Microsoft recently announced the discovery of a critical vulnerability in its Exchange Server products: attackers of any sophistication level can easily exploit these flaws. Microsoft has urged companies that use on-premise Exchange servers or have servers with “OWA” websites available to the internet for any reason to apply these fixes as soon as possible, as well as review their networks for any indicators of compromise (IOCs).
Owing to variations in how email is hosted, this exploit does not exist for organizations that have moved to Microsoft 365. Since the majority of our clients use Microsoft 365, only a handful of Sentryon IT's clients have been affected by this vulnerability.
Sentryon IT Solutions acted quickly to evaluate the danger to our clients and begin the patching phase as soon as Microsoft announced the vulnerability and published the patches. However, since the vulnerability existed before Microsoft's announcement, affected organizations could still be vulnerable: applying the patch would not delete any malware or footholds that attackers have already installed. Our clients who have been exposed to danger for some length of time have already been briefed and advised about their level of risk.

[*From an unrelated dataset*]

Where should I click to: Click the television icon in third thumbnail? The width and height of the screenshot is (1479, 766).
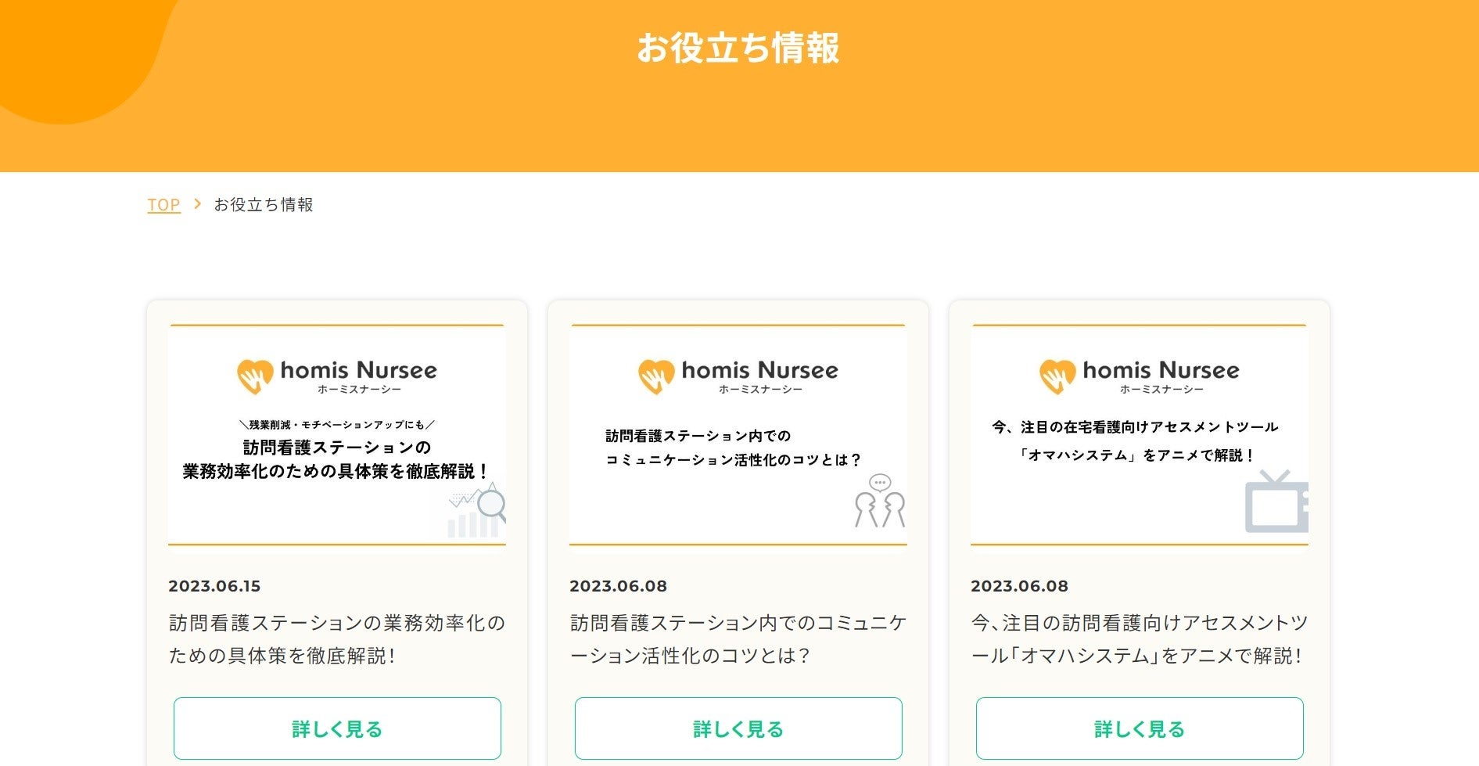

We don't just focus on a single point of weakness – such as blocking access to our clients' networks – because Sentryon believes in a defense-in-depth philosophy. We also search the networks on a regular basis, looking for suspicious behaviour and putting in place protections to avoid and detect inappropriate activities. Simply put, IT protection isn't just about keeping threats out; it's also about capturing whatever does slip in.
Sentryon and its cybersecurity partners will keep a close eye on the situation as it unfolds, and will be ready to respond if new knowledge becomes available. And, if the threat environment for any of our clients changes, we will make every effort to keep them updated and protected.